Let’s now consider Salmon’s “RPU” argument. Salmon’s analogy likening defined benefit promises to restricted stock is attractive, but it inaccurately represents the way the current system works. Under current plans, workers’ benefits are similar to restricted stock in that the benefits workers earn across their careers are not immediately accessible, but rather only “mature” once they reach the plan’s retirement eligibility thresholds. But that is where the similarities end. Contrary to Salmon’s suggestion, workers are not granted RPUs at the beginning of their careers. On day one of employment, an employee is not granted an RPU valued at a fraction of the anticipated aggregated pension wealth in year 30. Instead, the employee earns RPUs throughout her career. The value of an employee’s RPU holdings can change substantially from year to year because both the maturity of the RPUs and the level of promised benefits can jump dramatically when workers cross the plans’ various eligibility thresholds. We certainly agree that governments should not be allowed to exploit the back-loaded structure of pension plans and harm workers’ retirement security through prospective changes that do not recognize accrued benefits to date or that reduce future benefits too sharply. But it is inaccurate to imply, as Salmon does with his RPU example, that retirement compensation is completely inflexible from and after the date a worker is hired.
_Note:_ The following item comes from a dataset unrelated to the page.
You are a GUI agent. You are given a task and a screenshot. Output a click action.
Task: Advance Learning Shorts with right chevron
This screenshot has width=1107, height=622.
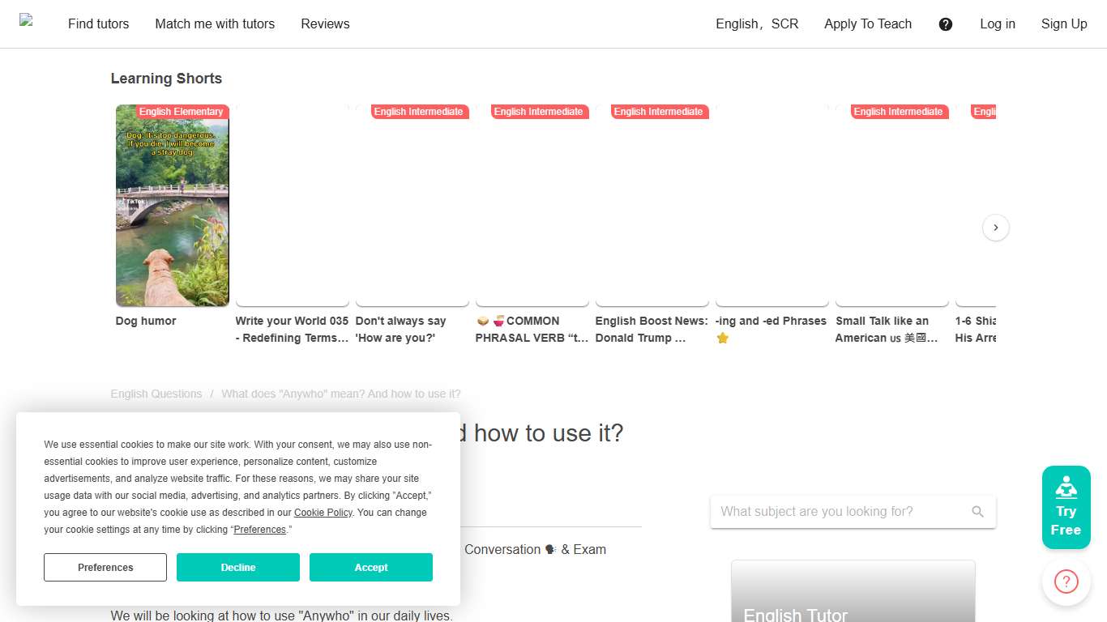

Salmon has published three blog posts about LJAF and pensions in the past two weeks. In each of these, he has been quite liberal in making assumptions of my words, positions and thoughts. I invite Salmon to ask us for comment on our beliefs and actions, and to understand our views on technical questions, prior to running his next article. The financial sustainability of the public pension system is an immensely complicated issue that could benefit from Salmon’s superior intellect and journalistic focus. And we would all greatly benefit from fact-based dialogue.

One comment so far | RSS Comments RSS

Salmon’s total smackdown was well-deserved. John Arnold wants to have it both ways. He wants to cut the benefits of public employees, including retirees, but he doesn’t want to admit it. His stated position shifts over the course of the debate from opposing both benefit elimination and cuts to being against the elimination of benefits to being for cuts as long as they aren’t drastic. Here is Arnold: “Salmon repeatedly claims that my wife, Laura, and I and our foundation, LJAF, “support plans making it easier for governments to default on existing promises.” Nothing could be further from the truth. We strongly believe that pension reform should not aim to cut or eliminate benefits…” But he ends up praising the Florida benefit cuts because they are only about 5% at age 58. (They get bigger at higher ages.)
In the real world beyond this blog, Arnold promotes the elimination of traditional defined benefit pension plans and replacing them with cash balance plans or 401k-style DC plans. Experience shows the latter do not provide retirement security to the majority of employees. The transformation Arnold favors has occurred already in the private sector, and the result is a retirement savings crisis that portends poverty or near poverty for tens of millions of workers nearing retirement.
My question to John Arnold is, Do you support the Illinois pension “reforms” that cut COLAs for the already-retired and change benefits going forward even for employees who have worked 30 years or more and are close to retirement?